Friday, May 30, 2014
Sandler, Travis & Rosenberg Trade Report

An annual International Trade Commission report finds that growth in U.S. exports and imports of services slowed in 2012 but the U.S. remained the world’s largest services market and leading exporter and importer of services. This report presents a qualitative and quantitative overview of U.S. trade in services and highlights some of the service sectors and geographic markets that contribute substantially to recent services trade performance. The ITC states that this year's report focuses on electronic services and includes chapters on audiovisual services, computer services and telecommunication services and that each chapter analyzes global market conditions in the industry, examines recent trade performance and summarizes the industry's outlook.

The report’s findings for the year 2012 include the following.

- Although they remain global leaders, the U.S. audiovisual, computer and telecommunication services industries have faced challenges brought about by rapid technological change, including the growing demand for and prevalence of Internet-enabled devices and the use of these devices by consumers to communicate and access a variety of content. The importance of electronic services to the U.S. and global economies is expected to grow as they continue to play a key role in enhancing productivity and facilitating trade.

- The value of U.S. commercial services exports was $621 billion (14% of global services exports) while imports totaled $411 billion (10% of global services imports). Leading sectors included travel services and passenger fares (26% of exports and 28% of imports) and professional services (23%/20%).

- U.S. cross-border services exports rose 5% (down from nearly 11% in 2011) and U.S. services imports grew 4% (down from 7%). Electronic services accounted for 7% of exports and 8% of imports, yielding a trade surplus of $7.1 billion in this subsector.

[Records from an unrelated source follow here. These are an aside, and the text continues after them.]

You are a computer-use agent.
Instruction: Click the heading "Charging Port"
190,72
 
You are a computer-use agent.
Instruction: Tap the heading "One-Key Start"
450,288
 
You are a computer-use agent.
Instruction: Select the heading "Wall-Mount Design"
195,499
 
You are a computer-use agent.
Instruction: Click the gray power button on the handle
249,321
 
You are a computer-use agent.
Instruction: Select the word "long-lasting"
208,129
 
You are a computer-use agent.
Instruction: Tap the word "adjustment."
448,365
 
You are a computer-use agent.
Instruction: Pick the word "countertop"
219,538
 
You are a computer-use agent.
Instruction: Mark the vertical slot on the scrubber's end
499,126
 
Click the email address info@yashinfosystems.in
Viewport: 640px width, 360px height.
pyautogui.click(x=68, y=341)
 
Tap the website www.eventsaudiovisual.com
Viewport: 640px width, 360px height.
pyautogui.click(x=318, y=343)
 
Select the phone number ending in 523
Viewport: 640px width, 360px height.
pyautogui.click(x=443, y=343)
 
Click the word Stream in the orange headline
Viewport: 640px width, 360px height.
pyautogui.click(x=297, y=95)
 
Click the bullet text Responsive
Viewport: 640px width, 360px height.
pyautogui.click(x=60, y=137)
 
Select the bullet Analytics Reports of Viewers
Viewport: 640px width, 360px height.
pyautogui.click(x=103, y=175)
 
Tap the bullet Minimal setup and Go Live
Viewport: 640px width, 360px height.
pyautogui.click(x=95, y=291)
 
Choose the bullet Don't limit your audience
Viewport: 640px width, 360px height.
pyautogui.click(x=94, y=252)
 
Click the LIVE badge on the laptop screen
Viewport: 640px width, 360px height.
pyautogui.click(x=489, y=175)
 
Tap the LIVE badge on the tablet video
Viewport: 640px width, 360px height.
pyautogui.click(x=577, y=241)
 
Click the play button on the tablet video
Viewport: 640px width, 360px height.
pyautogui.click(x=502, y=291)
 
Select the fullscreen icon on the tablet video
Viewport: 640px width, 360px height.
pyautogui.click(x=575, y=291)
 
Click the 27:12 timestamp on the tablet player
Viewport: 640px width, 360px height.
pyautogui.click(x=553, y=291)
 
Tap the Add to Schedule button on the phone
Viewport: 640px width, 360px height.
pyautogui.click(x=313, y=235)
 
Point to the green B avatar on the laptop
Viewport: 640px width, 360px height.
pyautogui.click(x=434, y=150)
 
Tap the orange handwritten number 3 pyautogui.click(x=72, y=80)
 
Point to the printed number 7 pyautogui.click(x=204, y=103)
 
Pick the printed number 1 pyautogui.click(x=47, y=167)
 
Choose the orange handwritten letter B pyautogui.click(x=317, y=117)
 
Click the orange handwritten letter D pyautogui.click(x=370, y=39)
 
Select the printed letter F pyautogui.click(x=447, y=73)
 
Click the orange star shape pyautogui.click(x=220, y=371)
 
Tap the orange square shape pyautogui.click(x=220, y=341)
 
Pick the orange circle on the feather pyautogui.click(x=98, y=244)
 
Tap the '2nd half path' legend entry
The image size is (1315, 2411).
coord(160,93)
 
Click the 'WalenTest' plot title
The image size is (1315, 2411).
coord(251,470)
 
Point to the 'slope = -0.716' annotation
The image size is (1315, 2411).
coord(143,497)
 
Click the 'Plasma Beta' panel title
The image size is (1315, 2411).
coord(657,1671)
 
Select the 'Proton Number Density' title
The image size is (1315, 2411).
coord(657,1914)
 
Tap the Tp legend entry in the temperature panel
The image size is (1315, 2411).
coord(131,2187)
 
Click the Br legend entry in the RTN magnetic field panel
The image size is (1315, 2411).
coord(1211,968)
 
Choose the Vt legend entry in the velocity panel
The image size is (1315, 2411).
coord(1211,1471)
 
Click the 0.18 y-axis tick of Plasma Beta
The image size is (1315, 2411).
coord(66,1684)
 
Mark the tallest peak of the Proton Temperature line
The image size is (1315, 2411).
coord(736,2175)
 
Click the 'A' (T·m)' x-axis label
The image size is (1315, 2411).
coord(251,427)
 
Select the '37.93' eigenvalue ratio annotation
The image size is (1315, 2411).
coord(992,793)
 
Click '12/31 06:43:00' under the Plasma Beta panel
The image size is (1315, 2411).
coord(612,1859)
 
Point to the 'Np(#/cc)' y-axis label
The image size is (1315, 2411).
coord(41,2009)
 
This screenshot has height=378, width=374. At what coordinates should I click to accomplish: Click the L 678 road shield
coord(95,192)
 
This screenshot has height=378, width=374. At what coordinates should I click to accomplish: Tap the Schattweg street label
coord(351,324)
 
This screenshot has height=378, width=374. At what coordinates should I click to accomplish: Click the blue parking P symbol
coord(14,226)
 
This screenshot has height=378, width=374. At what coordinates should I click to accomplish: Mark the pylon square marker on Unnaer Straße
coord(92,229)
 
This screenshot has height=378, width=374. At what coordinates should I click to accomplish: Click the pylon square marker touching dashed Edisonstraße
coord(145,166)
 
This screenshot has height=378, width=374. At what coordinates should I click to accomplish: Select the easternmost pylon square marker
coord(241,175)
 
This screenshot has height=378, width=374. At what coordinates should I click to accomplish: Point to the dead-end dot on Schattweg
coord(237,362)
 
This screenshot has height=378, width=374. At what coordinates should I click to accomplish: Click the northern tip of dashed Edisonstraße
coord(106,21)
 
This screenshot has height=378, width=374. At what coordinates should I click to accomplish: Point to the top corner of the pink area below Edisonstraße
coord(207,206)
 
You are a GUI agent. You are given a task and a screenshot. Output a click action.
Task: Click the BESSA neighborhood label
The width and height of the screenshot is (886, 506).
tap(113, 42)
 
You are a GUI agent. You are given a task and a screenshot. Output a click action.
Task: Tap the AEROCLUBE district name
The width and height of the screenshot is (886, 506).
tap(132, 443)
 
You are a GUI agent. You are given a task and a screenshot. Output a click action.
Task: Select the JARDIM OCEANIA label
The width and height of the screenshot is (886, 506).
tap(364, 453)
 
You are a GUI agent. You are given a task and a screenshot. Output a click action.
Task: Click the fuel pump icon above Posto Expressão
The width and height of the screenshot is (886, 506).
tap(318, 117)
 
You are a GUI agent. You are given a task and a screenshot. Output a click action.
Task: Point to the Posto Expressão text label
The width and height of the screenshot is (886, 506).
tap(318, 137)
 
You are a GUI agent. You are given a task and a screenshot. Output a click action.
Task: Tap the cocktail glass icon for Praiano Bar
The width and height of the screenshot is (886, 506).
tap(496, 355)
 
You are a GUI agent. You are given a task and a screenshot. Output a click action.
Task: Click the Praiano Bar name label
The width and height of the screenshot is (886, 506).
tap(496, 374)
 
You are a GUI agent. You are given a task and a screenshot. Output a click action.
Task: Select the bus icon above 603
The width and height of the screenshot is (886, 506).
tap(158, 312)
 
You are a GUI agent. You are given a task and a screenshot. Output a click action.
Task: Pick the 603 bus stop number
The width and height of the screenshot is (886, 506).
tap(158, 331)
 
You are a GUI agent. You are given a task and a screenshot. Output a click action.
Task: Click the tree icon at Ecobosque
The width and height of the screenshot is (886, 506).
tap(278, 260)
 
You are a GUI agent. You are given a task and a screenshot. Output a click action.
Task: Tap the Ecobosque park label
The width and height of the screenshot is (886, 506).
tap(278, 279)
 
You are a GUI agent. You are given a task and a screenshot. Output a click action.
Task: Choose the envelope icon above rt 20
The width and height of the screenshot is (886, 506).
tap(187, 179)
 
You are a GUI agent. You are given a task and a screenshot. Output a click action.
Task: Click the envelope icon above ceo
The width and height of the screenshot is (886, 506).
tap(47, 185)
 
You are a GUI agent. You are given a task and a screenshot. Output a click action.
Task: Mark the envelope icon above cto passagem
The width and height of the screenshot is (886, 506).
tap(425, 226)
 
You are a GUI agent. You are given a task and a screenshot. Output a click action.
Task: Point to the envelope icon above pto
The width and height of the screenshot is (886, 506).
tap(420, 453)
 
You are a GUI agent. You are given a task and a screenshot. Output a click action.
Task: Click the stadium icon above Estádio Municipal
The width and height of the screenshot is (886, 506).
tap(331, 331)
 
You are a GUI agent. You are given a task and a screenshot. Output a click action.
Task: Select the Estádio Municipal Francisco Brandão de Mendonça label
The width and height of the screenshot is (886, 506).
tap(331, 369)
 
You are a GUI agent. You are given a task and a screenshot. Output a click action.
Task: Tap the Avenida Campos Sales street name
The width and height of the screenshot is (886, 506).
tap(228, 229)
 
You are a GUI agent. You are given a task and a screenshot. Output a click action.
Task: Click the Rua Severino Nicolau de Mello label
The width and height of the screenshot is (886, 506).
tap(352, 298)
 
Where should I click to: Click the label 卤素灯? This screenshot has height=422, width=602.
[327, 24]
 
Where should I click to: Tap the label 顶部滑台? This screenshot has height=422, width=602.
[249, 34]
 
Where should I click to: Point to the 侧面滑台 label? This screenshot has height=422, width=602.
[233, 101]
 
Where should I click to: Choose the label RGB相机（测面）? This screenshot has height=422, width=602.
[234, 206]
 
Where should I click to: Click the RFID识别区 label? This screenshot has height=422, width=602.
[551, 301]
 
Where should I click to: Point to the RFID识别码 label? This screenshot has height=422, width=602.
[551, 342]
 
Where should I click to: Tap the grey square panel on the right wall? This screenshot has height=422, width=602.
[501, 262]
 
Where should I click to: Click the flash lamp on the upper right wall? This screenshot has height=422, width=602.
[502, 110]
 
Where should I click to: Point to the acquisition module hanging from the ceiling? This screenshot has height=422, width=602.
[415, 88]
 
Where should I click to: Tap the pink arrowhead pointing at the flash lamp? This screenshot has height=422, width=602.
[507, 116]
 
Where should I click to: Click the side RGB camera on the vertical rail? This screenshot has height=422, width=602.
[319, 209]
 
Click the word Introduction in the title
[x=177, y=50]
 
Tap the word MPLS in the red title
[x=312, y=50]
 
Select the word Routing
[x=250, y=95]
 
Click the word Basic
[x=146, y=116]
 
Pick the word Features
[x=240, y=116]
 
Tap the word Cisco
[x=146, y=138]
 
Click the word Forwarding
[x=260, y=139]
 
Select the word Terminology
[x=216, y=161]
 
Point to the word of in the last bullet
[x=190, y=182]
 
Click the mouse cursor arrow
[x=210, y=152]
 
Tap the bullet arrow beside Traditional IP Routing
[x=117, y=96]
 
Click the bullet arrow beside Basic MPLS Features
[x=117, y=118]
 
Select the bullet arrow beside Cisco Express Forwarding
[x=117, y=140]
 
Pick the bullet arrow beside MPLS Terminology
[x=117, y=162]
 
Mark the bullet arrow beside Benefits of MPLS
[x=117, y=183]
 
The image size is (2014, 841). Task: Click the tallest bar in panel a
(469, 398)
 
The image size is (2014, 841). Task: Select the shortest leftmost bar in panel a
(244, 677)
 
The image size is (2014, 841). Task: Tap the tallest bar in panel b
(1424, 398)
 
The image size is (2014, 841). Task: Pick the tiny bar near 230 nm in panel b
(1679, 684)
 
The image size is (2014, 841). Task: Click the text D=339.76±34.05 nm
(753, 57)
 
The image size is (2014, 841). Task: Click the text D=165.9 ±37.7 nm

- Sales by foreign affiliates of U.S. firms, the leading channel by which many U.S. services are delivered to foreign markets, rose 11% to $1.3 trillion in 2011. Electronic services accounted for 15% of this total. Leading U.S. markets for affiliate sales included the United Kingdom, Canada, Japan and Ireland.

- Services accounted for 78% of U.S. private sector gross domestic product ($10.3 trillion) and 82% of private sector employees (85 million). Private sector electronic services accounted for about 6% of total domestic GDP and 3% of total private sector employment. Electronic services were the most productive U.S. sector, with an average output per worker of $249,802.

- A variety of impediments restrict trade in electronic services, including localization requirements for computer servers and online privacy protection measures that restrict cross-border data flows. In addition, limits on foreign investment and competition are prominent in several countries' telecommunication sectors, where former monopolies limit access to domestic networks. Noteworthy barriers affecting audiovisual services trade include quotas on imported films in such markets as France and China, Internet piracy of copyrighted intellectual property, and censorship.